Трезвый «богоносец» сотворил такое бескровное чудо, перед которым померкли все чудеса, сотворенные им во хмелю. Толки о чуде оказались чудовищными по своей легкомысленности и недальновидности. Да и насчет старого ошиблись. Старое повторилось чуть ли не йота в йоту, только в размерах, в нелепости, в кровавости, в бессовестности и пошлости еще неслыханных. Нет, «не прошла еще древняя Русь»! Я утверждал это упрямо в свое время, утверждаю и теперь, — увы, с еще большим правом.
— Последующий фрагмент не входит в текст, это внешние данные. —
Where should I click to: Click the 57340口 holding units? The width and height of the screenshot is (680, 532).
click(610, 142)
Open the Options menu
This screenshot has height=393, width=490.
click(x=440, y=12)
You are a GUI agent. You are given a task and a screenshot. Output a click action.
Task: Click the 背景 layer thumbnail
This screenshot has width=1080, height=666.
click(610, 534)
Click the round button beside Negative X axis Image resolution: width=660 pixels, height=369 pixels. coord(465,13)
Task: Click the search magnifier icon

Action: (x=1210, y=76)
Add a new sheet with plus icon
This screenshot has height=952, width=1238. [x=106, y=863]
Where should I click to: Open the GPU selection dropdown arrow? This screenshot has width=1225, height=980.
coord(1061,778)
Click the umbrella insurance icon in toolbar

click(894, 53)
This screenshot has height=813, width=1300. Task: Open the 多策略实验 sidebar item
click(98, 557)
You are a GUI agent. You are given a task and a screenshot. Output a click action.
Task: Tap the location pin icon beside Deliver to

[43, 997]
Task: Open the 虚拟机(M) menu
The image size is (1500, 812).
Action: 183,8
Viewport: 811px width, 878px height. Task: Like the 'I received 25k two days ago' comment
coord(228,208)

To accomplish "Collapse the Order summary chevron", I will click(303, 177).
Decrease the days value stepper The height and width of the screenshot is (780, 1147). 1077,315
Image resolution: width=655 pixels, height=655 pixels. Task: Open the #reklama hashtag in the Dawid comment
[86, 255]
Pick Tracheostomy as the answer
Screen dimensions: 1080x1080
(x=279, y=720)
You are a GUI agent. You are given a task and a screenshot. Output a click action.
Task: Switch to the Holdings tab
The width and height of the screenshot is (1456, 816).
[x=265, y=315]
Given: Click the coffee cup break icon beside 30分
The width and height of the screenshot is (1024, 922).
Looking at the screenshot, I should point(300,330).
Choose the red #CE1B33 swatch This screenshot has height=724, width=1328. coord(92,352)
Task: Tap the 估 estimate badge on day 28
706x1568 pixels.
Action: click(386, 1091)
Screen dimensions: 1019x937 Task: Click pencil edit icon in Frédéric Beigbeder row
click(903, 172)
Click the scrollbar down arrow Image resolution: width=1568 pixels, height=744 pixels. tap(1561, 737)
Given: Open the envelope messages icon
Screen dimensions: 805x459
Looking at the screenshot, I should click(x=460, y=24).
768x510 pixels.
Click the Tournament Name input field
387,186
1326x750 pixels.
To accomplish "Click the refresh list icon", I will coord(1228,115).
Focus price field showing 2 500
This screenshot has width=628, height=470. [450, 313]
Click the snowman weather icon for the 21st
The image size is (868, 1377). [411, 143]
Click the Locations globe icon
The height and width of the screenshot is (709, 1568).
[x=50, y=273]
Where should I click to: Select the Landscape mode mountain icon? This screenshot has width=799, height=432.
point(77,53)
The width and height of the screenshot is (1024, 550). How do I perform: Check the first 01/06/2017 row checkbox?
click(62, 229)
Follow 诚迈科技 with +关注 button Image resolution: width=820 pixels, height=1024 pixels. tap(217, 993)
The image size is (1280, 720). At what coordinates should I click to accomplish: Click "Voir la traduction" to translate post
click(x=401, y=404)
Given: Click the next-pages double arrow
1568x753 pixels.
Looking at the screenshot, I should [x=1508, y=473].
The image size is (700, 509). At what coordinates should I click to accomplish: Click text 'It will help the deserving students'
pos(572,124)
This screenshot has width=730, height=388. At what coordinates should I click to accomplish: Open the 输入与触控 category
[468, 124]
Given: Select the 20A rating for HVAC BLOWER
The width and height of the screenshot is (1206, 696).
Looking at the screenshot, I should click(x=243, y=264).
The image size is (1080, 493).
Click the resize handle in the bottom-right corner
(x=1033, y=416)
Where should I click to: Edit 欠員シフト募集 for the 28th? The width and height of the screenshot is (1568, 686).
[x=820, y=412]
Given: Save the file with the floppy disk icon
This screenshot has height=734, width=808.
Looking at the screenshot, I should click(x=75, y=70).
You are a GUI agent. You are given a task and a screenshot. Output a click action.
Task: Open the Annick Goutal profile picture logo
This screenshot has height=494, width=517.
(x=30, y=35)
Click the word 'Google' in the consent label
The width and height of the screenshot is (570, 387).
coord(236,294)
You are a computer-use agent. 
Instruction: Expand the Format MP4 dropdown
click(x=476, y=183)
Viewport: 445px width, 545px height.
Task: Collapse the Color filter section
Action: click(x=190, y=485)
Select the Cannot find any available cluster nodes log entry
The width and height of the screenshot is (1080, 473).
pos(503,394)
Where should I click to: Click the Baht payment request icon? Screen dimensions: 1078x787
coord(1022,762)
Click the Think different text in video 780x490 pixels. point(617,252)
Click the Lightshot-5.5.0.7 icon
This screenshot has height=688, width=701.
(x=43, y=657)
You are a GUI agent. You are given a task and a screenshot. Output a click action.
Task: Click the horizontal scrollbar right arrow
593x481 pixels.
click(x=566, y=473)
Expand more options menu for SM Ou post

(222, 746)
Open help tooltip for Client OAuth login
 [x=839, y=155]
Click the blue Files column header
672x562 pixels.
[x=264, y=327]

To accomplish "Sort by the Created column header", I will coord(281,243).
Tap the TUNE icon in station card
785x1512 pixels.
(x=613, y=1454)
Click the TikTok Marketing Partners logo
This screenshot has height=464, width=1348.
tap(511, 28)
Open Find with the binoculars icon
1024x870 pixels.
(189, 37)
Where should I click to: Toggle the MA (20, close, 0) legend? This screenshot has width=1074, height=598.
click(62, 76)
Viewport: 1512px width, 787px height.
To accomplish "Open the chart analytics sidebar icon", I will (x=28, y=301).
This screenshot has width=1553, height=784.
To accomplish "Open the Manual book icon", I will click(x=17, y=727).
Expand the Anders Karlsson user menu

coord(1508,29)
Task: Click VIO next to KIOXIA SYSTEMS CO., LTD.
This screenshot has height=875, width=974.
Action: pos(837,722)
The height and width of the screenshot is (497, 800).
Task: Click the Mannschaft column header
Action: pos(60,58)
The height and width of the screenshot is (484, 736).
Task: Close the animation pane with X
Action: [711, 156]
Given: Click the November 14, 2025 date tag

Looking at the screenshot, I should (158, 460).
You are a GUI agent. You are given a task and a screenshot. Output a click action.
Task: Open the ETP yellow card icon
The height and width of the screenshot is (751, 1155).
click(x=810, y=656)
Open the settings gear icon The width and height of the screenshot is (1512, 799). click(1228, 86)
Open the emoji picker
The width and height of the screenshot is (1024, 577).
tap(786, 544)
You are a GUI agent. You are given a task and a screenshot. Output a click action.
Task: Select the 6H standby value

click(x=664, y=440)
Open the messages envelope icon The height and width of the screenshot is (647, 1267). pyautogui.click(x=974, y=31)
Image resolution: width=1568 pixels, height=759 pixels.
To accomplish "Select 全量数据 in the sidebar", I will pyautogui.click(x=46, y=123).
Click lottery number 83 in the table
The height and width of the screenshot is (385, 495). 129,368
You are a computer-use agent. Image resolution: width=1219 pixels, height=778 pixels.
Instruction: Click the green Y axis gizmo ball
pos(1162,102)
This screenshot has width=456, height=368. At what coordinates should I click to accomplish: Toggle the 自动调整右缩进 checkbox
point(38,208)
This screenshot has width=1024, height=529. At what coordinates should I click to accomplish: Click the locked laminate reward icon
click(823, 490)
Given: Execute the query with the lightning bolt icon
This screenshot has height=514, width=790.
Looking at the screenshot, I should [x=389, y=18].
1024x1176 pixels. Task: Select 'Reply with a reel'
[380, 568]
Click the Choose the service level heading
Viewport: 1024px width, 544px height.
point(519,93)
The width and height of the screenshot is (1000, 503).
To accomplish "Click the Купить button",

На всех перекрестках твердили: «В русском народе произошел огромный сдвиг, он растет не по дням, а по часам. Пришла великая война — взгляните, как сознательно встал он во весь рост на борьбу с немецким милитаризмом! Совершилась величайшая в мире революция — и взгляните: ни капли крови! Да здравствует война до победного конца! Да здравствует раскрепощенный солдат гражданин!»
Вот тебе и «сдвиг», и «во весь рост», и «ни капли крови», и «солдат гражданин», раскрепощенный по указу № 1, авторами которого были — какая опять ужасающая нелепость! — какой-то Стеклов-Нахамкес и какой-то адвокат Соколов, которому месяца через два после того, на фронте, куда он поехал уже военным комиссаром, один из этих солдат граждан так ахнул ведром в голову, что он был, по газетным известиям, «ниже пояса залит кровью»… Бог меня прости, я, помню, написал тогда на газете: «Прочел с удовольствием!»
Случилось то, чему не подберешь имени. И это случившееся можно было предугадать, и мы его не предугадали, да и не желали предугадывать.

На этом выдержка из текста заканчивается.